Ukuran Penyebaran Data
Ukuran penyebaran data terdiri atas:
1. Simpangan rata-rata
\(SR = \dfrac {\Sigma \: |x_i - \bar x |}{n}\)
\(SR = \dfrac {\Sigma \: \left(f \:.\: |x_i - \bar x |\right)}{n}\)
2. Ragam (Varians)
\(\sigma^2 = \dfrac {\Sigma \: |x_i - \bar x |^2}{n}\)
\(\sigma^2 = \dfrac {\Sigma \: \left( f_i \:.\: |x_i - \bar x |^2\right)}{n}\)
\(\sigma^2 = \dfrac {\Sigma \: x_i^2}{n} - \left(\dfrac {\Sigma \: x_i}{n} \right)^2\)
\(\sigma^2 = \dfrac {\Sigma \: f_i \:.\: x_i^2}{n} - \left(\dfrac {\Sigma \: f \:.\: x_i}{n} \right)^2\)
3. Simpangan baku (standar deviasi)
Simpangan baku (\(\sigma\)) adalah akar dari varians.
Contoh
Tentukan nilai simpangan rata-rata, varians dan simpangan baku dari data di bawah ini:
| Nilai | Frekuensi |
| 1 - 3 | 5 |
| 4 - 6 | 12 |
| 7 - 9 | 13 |
| 10 - 12 | 9 |
Pada tabel, tambahkan kolom \((x_i - \bar x)\) dan \((x_i - \bar x)^2\)

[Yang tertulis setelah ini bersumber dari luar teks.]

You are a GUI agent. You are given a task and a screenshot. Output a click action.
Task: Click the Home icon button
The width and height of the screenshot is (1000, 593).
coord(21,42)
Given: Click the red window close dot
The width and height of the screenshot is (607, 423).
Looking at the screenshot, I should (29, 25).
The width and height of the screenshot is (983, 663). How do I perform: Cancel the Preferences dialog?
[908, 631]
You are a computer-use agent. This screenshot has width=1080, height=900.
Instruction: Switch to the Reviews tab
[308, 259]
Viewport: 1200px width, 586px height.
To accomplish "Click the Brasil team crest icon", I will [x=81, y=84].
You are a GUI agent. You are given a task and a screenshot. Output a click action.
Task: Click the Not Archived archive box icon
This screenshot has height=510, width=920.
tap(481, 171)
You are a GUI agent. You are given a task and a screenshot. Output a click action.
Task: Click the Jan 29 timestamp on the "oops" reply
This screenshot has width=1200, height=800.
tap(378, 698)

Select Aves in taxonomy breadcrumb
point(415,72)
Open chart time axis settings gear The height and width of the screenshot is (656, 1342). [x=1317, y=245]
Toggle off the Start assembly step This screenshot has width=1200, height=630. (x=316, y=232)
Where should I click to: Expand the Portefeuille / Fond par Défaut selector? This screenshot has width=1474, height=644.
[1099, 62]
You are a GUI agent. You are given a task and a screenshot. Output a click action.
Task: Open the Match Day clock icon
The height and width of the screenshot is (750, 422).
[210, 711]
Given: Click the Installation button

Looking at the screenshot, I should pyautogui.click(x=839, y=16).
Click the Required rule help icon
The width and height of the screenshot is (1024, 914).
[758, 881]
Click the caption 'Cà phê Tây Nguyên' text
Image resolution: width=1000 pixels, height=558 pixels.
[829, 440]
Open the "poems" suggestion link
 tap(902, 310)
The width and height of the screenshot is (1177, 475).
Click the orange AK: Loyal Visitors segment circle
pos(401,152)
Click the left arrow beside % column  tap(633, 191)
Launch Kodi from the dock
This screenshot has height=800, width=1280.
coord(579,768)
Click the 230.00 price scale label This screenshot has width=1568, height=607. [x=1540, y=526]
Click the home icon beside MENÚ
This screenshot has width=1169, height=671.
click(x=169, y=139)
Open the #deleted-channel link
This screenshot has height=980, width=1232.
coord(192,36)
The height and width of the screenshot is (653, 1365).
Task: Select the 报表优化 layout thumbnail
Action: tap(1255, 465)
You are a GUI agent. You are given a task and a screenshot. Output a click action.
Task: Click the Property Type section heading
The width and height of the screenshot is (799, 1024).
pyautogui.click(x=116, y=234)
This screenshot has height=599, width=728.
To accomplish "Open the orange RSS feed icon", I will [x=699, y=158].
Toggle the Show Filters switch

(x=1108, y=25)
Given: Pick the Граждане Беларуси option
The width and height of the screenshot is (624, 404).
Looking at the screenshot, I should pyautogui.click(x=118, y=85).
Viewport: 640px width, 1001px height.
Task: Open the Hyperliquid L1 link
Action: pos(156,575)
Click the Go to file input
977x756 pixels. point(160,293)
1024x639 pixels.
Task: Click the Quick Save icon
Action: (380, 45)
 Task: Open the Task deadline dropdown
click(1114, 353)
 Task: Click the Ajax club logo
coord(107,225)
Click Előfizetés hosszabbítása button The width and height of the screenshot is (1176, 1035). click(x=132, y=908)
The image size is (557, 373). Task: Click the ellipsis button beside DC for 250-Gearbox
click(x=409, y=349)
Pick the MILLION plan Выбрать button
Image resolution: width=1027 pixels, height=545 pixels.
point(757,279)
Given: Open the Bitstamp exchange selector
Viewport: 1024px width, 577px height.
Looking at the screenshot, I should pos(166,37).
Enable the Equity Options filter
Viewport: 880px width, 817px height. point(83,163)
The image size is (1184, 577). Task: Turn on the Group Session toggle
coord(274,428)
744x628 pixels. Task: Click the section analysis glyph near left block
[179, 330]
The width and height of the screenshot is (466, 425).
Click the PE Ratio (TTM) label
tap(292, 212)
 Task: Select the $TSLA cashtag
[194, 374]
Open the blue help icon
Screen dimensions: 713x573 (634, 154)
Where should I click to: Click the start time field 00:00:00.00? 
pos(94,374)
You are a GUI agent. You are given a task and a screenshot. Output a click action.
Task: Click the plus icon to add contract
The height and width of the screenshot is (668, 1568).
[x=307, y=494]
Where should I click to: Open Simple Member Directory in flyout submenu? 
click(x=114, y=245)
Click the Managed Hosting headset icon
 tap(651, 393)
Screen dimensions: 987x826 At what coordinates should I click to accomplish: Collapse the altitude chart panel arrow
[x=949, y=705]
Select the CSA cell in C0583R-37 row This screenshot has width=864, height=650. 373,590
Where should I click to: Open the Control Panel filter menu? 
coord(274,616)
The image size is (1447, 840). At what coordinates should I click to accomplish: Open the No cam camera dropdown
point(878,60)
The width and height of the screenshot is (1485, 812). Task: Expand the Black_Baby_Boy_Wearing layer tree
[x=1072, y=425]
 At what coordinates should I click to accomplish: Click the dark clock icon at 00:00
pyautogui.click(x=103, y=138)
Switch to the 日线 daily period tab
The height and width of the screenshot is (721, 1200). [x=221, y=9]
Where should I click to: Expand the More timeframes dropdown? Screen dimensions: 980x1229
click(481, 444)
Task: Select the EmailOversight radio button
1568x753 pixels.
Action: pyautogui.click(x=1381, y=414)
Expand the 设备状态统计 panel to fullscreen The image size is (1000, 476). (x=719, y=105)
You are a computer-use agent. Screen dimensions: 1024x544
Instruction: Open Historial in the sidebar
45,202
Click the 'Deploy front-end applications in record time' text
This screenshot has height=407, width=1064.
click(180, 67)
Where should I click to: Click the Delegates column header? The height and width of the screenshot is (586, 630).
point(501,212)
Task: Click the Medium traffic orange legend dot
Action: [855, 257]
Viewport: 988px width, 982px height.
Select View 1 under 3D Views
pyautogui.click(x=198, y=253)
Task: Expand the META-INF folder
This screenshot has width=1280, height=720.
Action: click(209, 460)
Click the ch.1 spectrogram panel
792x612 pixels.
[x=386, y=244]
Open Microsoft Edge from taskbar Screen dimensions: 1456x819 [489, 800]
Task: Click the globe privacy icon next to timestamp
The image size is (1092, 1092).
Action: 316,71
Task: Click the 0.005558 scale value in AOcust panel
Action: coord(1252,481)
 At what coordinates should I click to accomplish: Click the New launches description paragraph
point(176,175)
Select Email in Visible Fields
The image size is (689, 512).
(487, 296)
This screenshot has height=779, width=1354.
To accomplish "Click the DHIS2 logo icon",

| Nilai | \(x_i\) | \((x_i - \bar x)\) | \((x_i - \bar x)^2\) | \(f_i\) | \(f_i \:.\: x_i\) | \(f_i \:.\: (x_i - \bar x)\) | \(f_i \:.\: (x_i - \bar x)^2\) |
| 1 - 3 | 2 | −5 | 25 | 5 | 10 | −25 | 125 |
| 4 - 6 | 5 | −2 | 4 | 12 | 60 | −24 | 48 |
| 7 - 9 | 8 | 1 | 1 | 13 | 104 | 13 | 13 |
| 10 - 12 | 11 | 4 | 16 | 9 | 99 | 36 | 144 |
| \(\Sigma = 39\) | \(\Sigma = 273\) | \(\Sigma = 0\) | \(\Sigma = 330\) |
Rata-rata
\(\bbox[5px, border: 2px solid magenta] {\bar x = \dfrac {\Sigma \: f_i \:.\: x_i}{\Sigma \: f} = \dfrac {273}{39} = 7}\)
Simpangan rata-rata
\(\bbox[5px, border: 2px solid magenta] {SR = \dfrac {\Sigma \: \left(f_i \:.\: |x_i - \bar x |\right)}{\Sigma \: f} = \dfrac {0}{39} = 0}\)
Varians
\(\bbox[5px, border: 2px solid magenta] {\sigma^2 = \dfrac {\Sigma \: \left( f_i \:.\: |x_i - \bar x |^2\right)}{\Sigma \: f} = \dfrac {330}{39} = 8,46}\)
Simpangan baku
\(\bbox[5px, border: 2px solid magenta] {\sigma = \sqrt{8,46} = 2,91}\)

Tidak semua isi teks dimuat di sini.